But the most clandestine event of all might well be the Electronic Gaming Summit. Held at the Silverado Resort in Napa Valley, it's sponsored by Ziff Davis Media. Attendance is invite only, and only 100 invitations are sent out each year.
An executive from Ziff Davis once explained to me that no press ever attended the event, in order to make sure that panelists would speak their minds. Less than two months later, the New York Times reported from the event, noting, "The Video Game Industry Has an Image Problem and Mostly Itself to Blame."
Why We Travel
After 30 hours of presentations, you can understand just about anything. Once, I attended a three-day conference on artificial intelligence. Through the years, I learned an appalling amount about the business of games, development and even exactly how to produce and market a conference.
Between sessions, unsolicited advice abounds. For me, it was mostly in the form of ideas for articles, stories and interviews. "Don't ever cover CES in Las Vegas," I was told by one veteran reporter, because that show is a madhouse that makes E3 look like a calm lake. And one rapacious CEO told me his secret for success with booth babes. "Disarm them with humor."
Once, at South by Southwest, the editors from Make demonstrated exactly how a Roomba robot vacuum cleaner could be converted into a real-life Frogger and sent back and forth across a busy downtown street at 2:00 a.m.

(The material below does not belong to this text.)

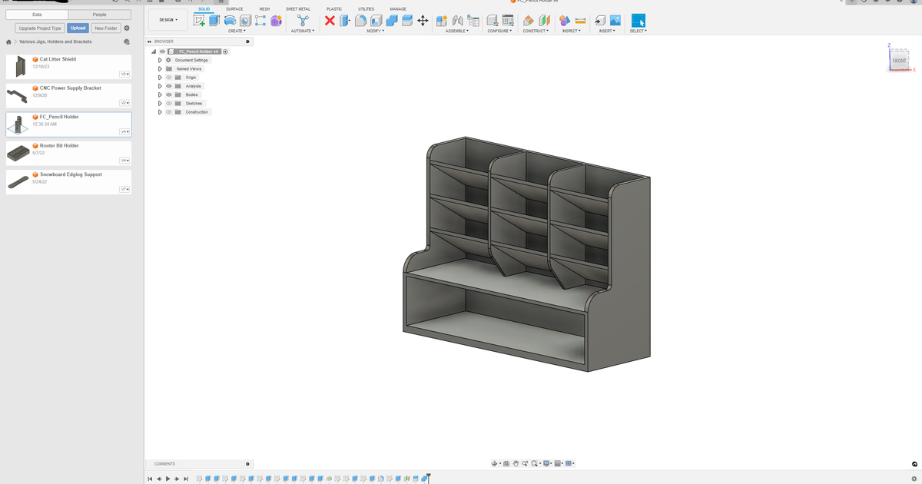Image resolution: width=922 pixels, height=484 pixels.
Task: Open the Modify dropdown menu
Action: click(x=375, y=31)
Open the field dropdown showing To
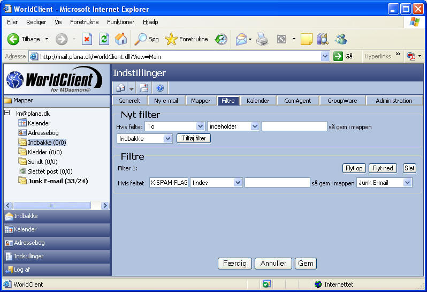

Continuing education aside, the consumer events give an entirely different look at the industry. Where else but Arcadia in Montreal can you interview a French-speaking Lara Craft cosplayer? Where else but VGxPO can you watch the sun rise over Valley Forge? Where else but QuakeCon in Dallas can you see Scandinavian youth carrying CRT monitors that weigh three times what they do?
But covering every game-related event across the world can be taxing, and I saw the toll it takes on colleagues and friends. There must be more to life than looking for power outlets, Wi-Fi hotspots and cell phone reception.

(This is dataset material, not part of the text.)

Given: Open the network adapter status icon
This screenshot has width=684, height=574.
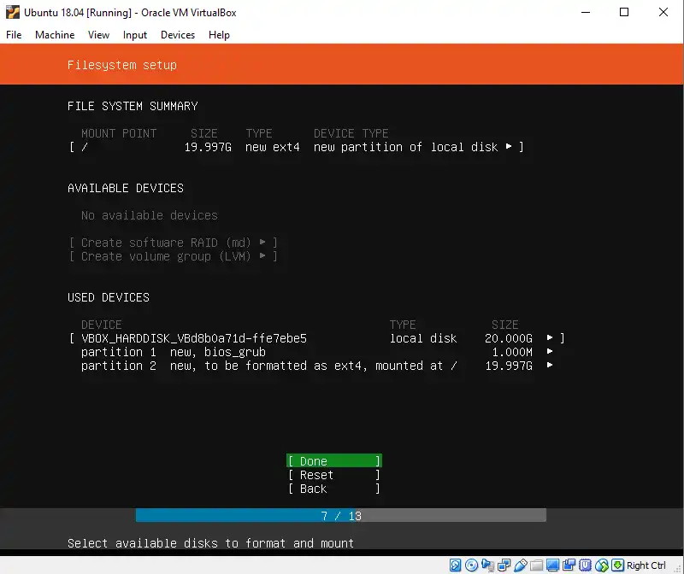Looking at the screenshot, I should pos(504,565).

If you look at the cost of conferences, individual participation can be exorbitant. It costs thousands of dollars to register for the larger events, hundreds for airfare and hundreds more for hotels. Meals and taxis add up. And when you're at a convention, you're not getting any regular work done. So why are these events so vital, and why do we insist on going to them, no matter the cost?
The answer has to do with the nature of the people in the videogame industry. They are, by and large, the best and the brightest. And though they are strange people, they are not anti-social as outsiders might suspect.